Step 1: Click on Start > Run and type shell:Local AppData (you can copy-and-paste it). In the window that opens, look for an oddly named folder (folder name made up of randomly characters, usually all small case letters). Double-click on this folder to open it.
Step 2: Inside the folder from step 1 above, you will find a randomly-named file. Right-click on it and choose ‘Rename’.
If the file name has an ‘.exe’ extension (for example ‘dygawiutssd.exe’), rename it by ONLY ADDING 4 characters ‘.eee’ to the end of the existing name. So in our example, the renamed file should be ‘dygawiutssd.exe.eee’. Proceed to step 3 below.
Otherwise if the file name does not have an ‘.exe’ extension showing (for example ‘dygawiutssd’), you need to first enable file-extension view in order to see the ‘.exe. extension, as follows:
In Windows, right-click on Start, choose Explore. On the top click on Tools > Folder Options > View. Remove the checkmark infront of ‘Hide extensions for known file types. This will enable you to see and rename the ‘.exe’ extension. Rename the file by adding the 4 characters ‘.eee’ to its end so it would lokk something like this ‘dygawiutssd.exe.eee’.

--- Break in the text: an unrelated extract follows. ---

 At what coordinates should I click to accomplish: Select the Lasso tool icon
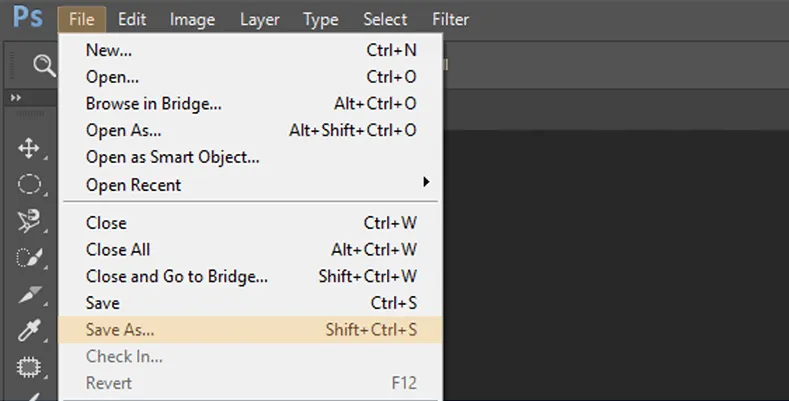(29, 221)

Step 3: Restart your computer. After restart, you will notice that AV Security Suite does not start up. This does not mean that AV Security Suite is gone! You still need to follow the steps below to completely remove AV Security Suite.
Step 4: After your computer restarts, click on Tools > Internet Options > Connections > LAN Settings and uncheck the box ‘Use proxy server..’.

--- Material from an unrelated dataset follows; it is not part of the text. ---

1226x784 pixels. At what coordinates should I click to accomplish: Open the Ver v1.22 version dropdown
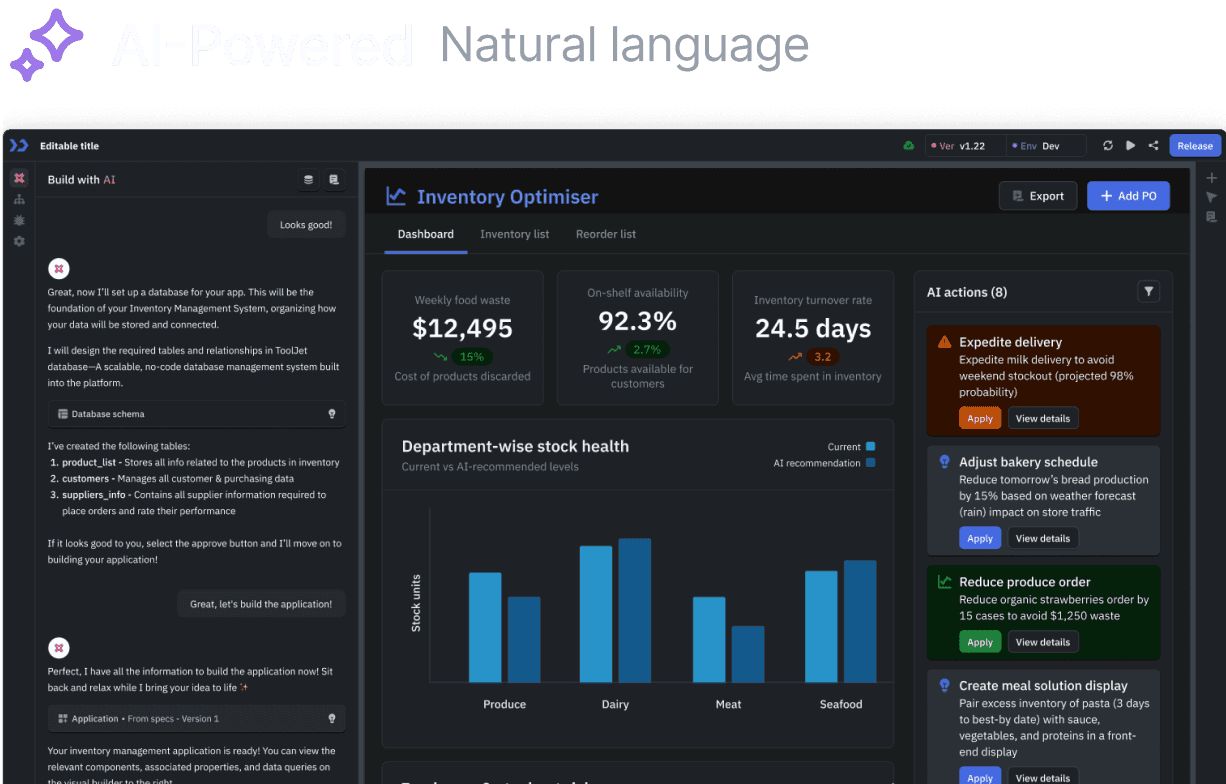pyautogui.click(x=963, y=146)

Now goto http://reimagepcrepair.com/ to run scan
Alternatively you can also try this
- Restart your PC, as soon as you logon,hit CTRL+ALT+DELETE to launch task manager.
- If you do this before the AVSuite loads, taskmanager will stay open.With taskmanager open, you can kill the .exe, mine was dygawiutssd.exe (random string), and then proceed with the removal process.